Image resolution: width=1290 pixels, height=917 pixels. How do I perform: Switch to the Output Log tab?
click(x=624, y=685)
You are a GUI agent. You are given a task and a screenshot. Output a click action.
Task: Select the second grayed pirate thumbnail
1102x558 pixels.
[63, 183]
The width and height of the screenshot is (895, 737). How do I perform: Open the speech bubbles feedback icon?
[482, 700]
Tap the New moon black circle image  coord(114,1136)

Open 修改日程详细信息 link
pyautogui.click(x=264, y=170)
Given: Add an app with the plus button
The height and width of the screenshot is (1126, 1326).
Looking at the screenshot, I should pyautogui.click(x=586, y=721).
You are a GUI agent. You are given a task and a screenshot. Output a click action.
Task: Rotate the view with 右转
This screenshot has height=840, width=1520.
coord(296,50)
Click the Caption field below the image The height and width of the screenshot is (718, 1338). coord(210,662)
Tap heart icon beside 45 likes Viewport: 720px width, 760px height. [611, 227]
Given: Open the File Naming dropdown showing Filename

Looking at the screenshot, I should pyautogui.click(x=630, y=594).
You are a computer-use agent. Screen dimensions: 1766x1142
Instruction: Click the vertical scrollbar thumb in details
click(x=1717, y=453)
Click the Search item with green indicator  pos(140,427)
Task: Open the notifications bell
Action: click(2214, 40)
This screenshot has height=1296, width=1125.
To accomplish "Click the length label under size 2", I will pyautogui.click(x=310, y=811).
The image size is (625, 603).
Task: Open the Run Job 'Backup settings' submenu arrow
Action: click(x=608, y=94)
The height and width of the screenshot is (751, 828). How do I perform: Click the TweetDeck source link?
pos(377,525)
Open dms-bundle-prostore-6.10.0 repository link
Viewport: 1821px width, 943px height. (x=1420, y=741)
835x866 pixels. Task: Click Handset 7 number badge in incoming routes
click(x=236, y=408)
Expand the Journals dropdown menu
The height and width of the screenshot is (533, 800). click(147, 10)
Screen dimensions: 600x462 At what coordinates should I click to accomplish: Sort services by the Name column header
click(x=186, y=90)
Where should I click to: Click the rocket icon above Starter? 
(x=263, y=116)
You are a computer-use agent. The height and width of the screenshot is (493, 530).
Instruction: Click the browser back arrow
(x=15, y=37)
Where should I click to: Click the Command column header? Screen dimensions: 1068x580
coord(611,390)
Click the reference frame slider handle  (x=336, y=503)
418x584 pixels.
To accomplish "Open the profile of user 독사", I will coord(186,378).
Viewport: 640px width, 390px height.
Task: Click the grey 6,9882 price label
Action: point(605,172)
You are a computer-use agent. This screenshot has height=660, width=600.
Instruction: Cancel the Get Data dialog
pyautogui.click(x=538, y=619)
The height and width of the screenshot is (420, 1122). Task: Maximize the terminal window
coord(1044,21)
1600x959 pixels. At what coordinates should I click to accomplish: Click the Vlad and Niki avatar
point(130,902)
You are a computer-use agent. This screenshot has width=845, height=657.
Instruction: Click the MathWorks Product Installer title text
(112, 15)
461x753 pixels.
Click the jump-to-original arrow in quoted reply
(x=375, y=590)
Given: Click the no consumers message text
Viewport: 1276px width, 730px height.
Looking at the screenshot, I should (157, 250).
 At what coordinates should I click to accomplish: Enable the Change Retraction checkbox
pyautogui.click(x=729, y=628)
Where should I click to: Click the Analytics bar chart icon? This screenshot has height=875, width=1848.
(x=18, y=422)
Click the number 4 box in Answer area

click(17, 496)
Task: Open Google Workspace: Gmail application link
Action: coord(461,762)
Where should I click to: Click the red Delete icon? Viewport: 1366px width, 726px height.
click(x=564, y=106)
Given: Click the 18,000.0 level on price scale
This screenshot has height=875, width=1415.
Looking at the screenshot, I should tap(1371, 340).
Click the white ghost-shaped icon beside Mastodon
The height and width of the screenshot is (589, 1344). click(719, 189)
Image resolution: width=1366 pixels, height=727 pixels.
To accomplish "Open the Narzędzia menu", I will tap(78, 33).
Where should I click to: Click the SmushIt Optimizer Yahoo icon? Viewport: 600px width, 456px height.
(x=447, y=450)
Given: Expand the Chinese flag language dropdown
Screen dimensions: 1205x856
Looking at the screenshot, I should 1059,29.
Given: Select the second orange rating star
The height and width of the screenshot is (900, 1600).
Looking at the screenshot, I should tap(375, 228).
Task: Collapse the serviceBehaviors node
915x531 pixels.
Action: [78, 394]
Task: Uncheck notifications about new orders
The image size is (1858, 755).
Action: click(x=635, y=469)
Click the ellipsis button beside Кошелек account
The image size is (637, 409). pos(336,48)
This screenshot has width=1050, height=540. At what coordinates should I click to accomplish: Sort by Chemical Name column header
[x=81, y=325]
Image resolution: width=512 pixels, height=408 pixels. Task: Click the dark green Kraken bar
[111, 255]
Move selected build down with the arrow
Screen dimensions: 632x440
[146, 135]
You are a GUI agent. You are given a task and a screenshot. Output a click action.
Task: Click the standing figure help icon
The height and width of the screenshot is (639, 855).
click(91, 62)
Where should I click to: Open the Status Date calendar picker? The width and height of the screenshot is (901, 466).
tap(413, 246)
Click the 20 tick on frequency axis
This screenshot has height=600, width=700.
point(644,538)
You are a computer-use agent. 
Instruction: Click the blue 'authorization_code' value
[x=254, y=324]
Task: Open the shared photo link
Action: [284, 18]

--------------------

> _Task details_
Identify the lines in the entries above that contain "second", then copy them out.

> _Worked solution_
Task: Select the second grayed pirate thumbnail
Given: Select the second orange rating star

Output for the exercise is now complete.